Come dinnertime, the whole farm transformed into the HQ for a giant neighborhood Barn Bash, a come-one, come-all barbecue to mark the height of summer. The country stylings of  Zach Bryson and the Oregon Trailers soundtracked the coos elicited from Smokehouse Taverns pulled pork torta and Yakuza’s open-face burger. Judges roamed to pinpoint the night’s best bite and brew: top honors went to Taqueria Nueve, whose pineapple-spiked lengua tacos took both the judges’ tally and the People’s Choice vote, along with a Prickly Pear Sour brewed specifically for Cowabunga by Pono Brewing. A crisp wheat ale from Gateway Brewing also earned a best pairing award from the judges (for those lengua tacos, of course).

The very next morning, the farm shape-shifted one last time, as the setting for PoMo’s seventh annual bacchanal of all things morning: Country Brunch. Clouds of fragrant smoke poofed from Big Green Eggs and meat sizzled in Finex pans—ready for the home stretch.

Diners milled about, wolfing gut busting beef brisket breakfast sandos from Il Solito and chocolatey chia pudding bowls from La Luna Cafe. Tapalaya’s Anh Luu served up creamy-wonderful Thai basil shrimp and grits while Figlia’s drew crowds for wood-fired English muffins topped with country ham and chile aioli. And Fried Egg I’m in Love was there. Which makes every morning 100 percent better.

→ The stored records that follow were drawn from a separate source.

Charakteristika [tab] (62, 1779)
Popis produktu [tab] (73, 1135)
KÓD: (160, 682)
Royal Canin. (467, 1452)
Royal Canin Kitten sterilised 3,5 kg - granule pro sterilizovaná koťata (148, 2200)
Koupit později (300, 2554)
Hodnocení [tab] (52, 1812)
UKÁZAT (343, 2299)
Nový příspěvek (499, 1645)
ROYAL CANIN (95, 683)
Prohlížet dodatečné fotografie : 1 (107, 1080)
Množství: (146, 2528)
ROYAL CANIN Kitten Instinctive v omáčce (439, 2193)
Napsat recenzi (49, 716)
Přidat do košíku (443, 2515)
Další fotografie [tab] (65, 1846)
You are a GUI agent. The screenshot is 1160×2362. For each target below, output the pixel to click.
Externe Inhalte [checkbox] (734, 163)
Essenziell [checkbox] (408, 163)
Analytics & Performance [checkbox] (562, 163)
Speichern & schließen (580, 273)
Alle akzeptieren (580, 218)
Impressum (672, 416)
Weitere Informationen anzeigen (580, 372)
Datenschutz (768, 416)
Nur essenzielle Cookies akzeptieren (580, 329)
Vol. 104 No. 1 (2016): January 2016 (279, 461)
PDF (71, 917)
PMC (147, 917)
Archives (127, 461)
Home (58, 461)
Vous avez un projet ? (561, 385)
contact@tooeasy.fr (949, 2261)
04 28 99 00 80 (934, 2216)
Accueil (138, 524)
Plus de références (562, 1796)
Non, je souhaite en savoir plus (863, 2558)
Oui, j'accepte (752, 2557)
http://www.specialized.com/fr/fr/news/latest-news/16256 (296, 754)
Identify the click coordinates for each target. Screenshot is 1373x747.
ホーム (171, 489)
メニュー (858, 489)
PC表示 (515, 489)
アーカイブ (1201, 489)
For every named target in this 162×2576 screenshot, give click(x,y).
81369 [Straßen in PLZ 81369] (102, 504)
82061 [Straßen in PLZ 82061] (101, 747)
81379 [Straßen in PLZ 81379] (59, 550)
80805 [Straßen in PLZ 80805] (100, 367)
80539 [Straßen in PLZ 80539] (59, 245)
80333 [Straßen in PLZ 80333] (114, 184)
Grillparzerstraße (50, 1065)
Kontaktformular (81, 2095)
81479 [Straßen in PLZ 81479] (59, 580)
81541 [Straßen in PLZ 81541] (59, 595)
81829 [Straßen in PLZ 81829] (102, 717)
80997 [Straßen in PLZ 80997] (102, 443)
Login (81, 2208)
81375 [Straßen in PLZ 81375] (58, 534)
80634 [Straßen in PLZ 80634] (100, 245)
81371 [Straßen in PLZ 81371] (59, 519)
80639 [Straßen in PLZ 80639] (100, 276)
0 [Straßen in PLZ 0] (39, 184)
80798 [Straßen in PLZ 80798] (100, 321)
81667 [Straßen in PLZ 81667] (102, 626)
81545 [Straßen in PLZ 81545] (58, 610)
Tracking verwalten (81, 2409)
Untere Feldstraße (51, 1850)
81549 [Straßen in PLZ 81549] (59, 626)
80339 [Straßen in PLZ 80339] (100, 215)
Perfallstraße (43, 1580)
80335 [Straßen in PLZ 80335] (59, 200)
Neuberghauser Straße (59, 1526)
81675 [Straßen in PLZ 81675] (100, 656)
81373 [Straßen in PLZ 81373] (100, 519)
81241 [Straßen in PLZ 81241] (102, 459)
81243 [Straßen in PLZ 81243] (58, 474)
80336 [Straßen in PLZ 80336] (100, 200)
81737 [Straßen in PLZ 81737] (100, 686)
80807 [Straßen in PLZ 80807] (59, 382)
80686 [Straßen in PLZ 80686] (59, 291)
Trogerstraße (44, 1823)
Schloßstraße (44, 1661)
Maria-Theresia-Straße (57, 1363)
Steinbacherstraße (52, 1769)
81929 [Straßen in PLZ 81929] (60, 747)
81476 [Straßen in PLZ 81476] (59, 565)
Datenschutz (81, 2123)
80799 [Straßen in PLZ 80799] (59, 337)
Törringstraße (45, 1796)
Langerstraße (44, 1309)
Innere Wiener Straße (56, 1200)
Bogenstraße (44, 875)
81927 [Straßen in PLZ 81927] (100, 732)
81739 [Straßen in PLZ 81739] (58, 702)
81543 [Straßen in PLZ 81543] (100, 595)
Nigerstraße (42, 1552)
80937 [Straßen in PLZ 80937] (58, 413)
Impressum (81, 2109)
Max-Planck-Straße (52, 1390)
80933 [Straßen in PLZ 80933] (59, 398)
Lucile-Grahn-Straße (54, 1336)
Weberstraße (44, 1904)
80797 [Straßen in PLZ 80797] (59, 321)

Country Brunch's Bloody Mary Smackdown winning crews pose with their golden cow trophies: Nong’s Khao Man Gai took home People’s Choice while Il Solito scored the Judge’s Award.

Image: Jason DeSomer

A strong cohort of inventive Bloody Marys vied for this year’s Bloody Mary Smackdown honors, from Solo Club’s hefty Korean banchan in a glass to newbie Hey Love’s inventive tomatillo quencher. In the end, Nong’s Khao Man Gai’s galangal-intensive, fried chicken skin garnished Bloody took home People’s Choice while Il Solito’s balanced, classic-tweaking quaff—emboldened by anchovies, rimmed with chile and powdered prosciutto, and topped with a chunk of rich sheep’s milk cheese—stole the Judge’s hearts. “I’ve never seen someone use cheese to such success,” marveled judge Dave Shenaut, the bar mastermind at Raven & Rose (and former Bloody Battle champ).

Sprinkler fiends at Portland Monthly's Cowabunga: Country Brunch at Rossi Farms.

Image: Jason DeSomer

As the sun beat down and stomachs expanded, the lines still stretched far and long for gelato ringer Pinolo’s charming cart, where owner Sando Paolini patiently walked every single guest through a rainbow of achingly fresh flavors (Oregon strawberries to lemon-basil) served from what looked like a mod nod to an old Italian gelato wagon—elaborate silver domes included. 

Revelers practically skipped out of the barn, icy treats in hand—and dashed right through tall sprays of water from the hoses laid across the farm’s hot tarmac. The perfect end to our new favorite summer culinary bender.